§ EXERCISE DESCRIPTION
Restate each record below word for word, skipping images.

§ EXERCISE MATERIAL

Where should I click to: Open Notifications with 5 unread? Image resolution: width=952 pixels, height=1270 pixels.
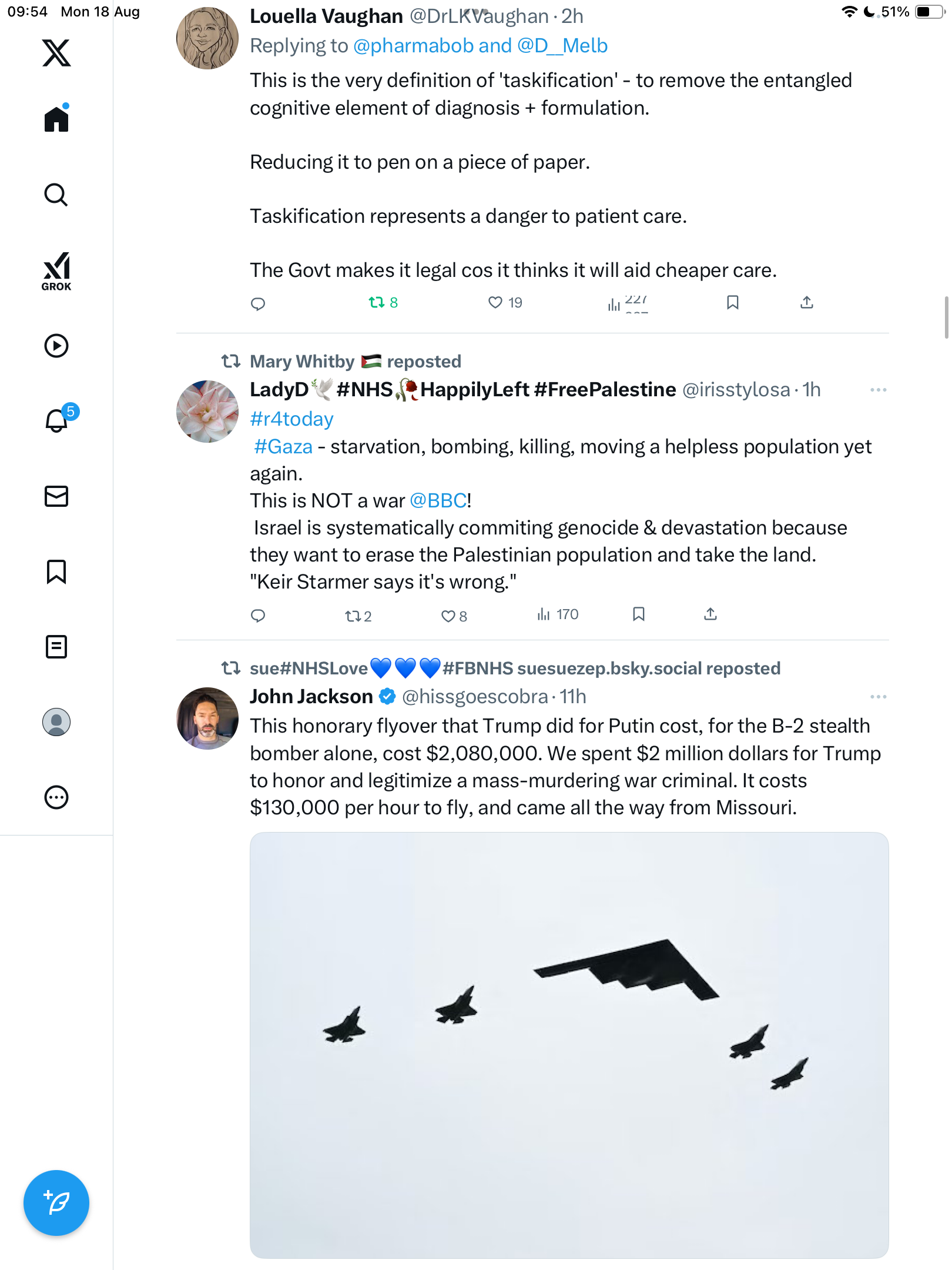(57, 420)
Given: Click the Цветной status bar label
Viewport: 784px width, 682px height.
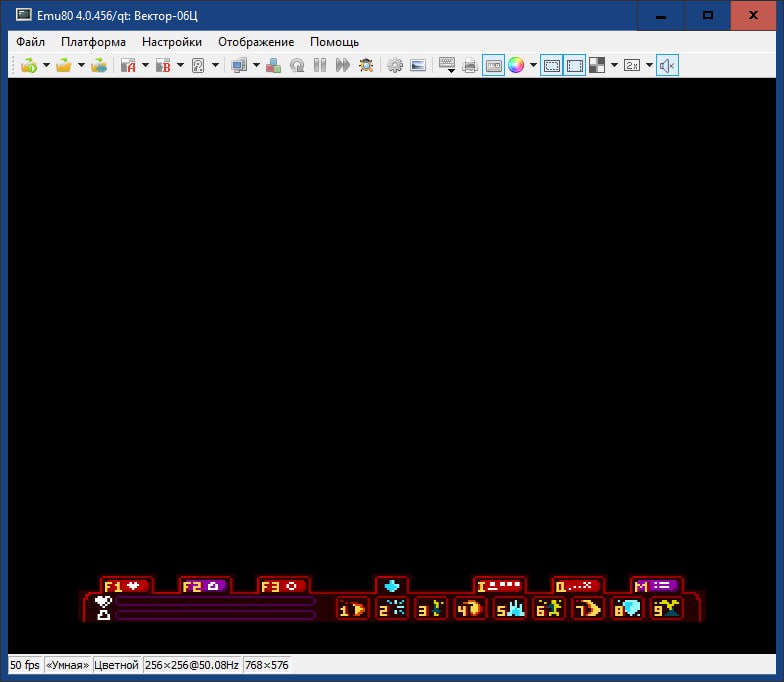Looking at the screenshot, I should pyautogui.click(x=117, y=665).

§ PROBLEM SOLUTION
Where should I click to: Open Notifications with 5 unread? Image resolution: width=952 pixels, height=1270 pixels.
(57, 420)
Given: Click the Цветной status bar label
Viewport: 784px width, 682px height.
Looking at the screenshot, I should pyautogui.click(x=117, y=665).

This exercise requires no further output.